The UN agency estimates that at least Sh60 trillion ($600 billion) will be needed each year to achieve the Sustainable Development Goals in Africa, an amount equivalent to roughly one third of the continent’s countries’ gross national income.

Although Kenya boasts a PPP legal framework and a massive diaspora remittances which hit Sh156 billion ($1.54 billion) last year, it heavily relies on tax revenues, official development aid and external debts to finance public projects.

Kenya’s public debt has risen sharply in the last two years, hitting Sh3.2 trillion at the start of the current financial year.

Out of this, external debt increased to Sh1.667 trillion by March from Sh1.646.56 trillion in February of 2016, data prepared by the Central Bank of Kenya (CBK) states.

The country has borrowed lately to finance its fiscal deficit and to build the Mombasa-Nairobi standard-gauge railway (backed by Sh327 billion loan from China) which covers the stretch from Nairobi towards the Ugandan border.

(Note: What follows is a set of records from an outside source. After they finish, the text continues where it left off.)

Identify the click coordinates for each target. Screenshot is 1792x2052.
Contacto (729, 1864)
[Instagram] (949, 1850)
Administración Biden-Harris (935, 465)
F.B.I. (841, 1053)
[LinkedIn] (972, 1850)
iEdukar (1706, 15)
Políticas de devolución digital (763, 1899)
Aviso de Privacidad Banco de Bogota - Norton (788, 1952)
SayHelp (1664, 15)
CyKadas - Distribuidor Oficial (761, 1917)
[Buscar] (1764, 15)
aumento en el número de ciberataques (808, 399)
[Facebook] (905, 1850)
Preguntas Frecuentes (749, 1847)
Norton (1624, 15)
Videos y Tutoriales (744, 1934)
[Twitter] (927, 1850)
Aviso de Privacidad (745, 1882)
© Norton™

It recently raised Sh280 billon through the Eurobond and has indicated plans to issue a similar instrument with a target of raising around Sh150 billion in the next two fiscal years.

The figures cement Kenya’s position as one of the African countries groaning under the weight of public debts.

Former head of the civil service Francis Muthaura however says Kenya has taken every step to ensure that the remaining flagship infrastructure projects are financed via PPPs.

“We have been telling foreign investors that we have a PPP framework and the best company law in the region,” Mr Muthaura who chairs the board of LAPSSET Corridor Development Authority, said on the sidelines of the ongoing Unctad forum.

“The government only wants to play the role of a facilitator to ensure that the private sector operates smoothly,” he said, adding that he expects the private sector to build the remaining components of the transnational corridor once the government completes building the first three berths of Lamu port in four years.

Unctad says a decade or so of strong growth has provided many other countries on the continent with the opportunity to access international financial markets.

Between 2006 and 2009, for instance, the average African country saw its external debt stock grow 7.8 per cent per year, a figure that rose to 10 per cent per year in 2011–2013 to reach Sh44.3 trillion or 22 per cent of gross national income by 2013.

The report features Ghana, Kenya, Nigeria, Tanzania and Zambia among African states struggling with heavy debts. The report notes that in some countries, domestic debt rose from an average 11 per cent of gross domestic product in 1995, to around 19 per cent at the end of 2013, almost doubling in two decades.

“Many African countries have begun the move away from a dependence on official development aid, looking to achieve the Sustainable Development Goals with new and innovative sources of finance,” Dr Kituyi said.

Just like Dr Kituyi, The Economic Development in Africa Report on which he based his presentation argues that African countries should look for complementary sources of revenue, including remittances, which have been growing rapidly, reaching Sh6.38 trillion to Africa in 2014.
The report discusses how remittances and diaspora savings can contribute to public and development finance.

“Together with the global community, Africa must also tackle illicit financial flows, which can be as high as $50 billion per year,” the report states.

According to the report, Africa lost an estimated Sh85.4 trillion in illicit financial flows between 1970 and 2008, roughly equal to all official development assistance received by the continent during the period.

The report urges the continent to be vigilant on borrowing risks even as it notes that public–private partnerships have also started to play a more prominent role in financing development.

“In Africa, PPPs are being used especially to finance infrastructure,” the report states , adding that of the 52 countries considered during the period 1990–2014, Nigeria tops the list with Sh3.79 trillion of investment, followed by Morocco and South Africa.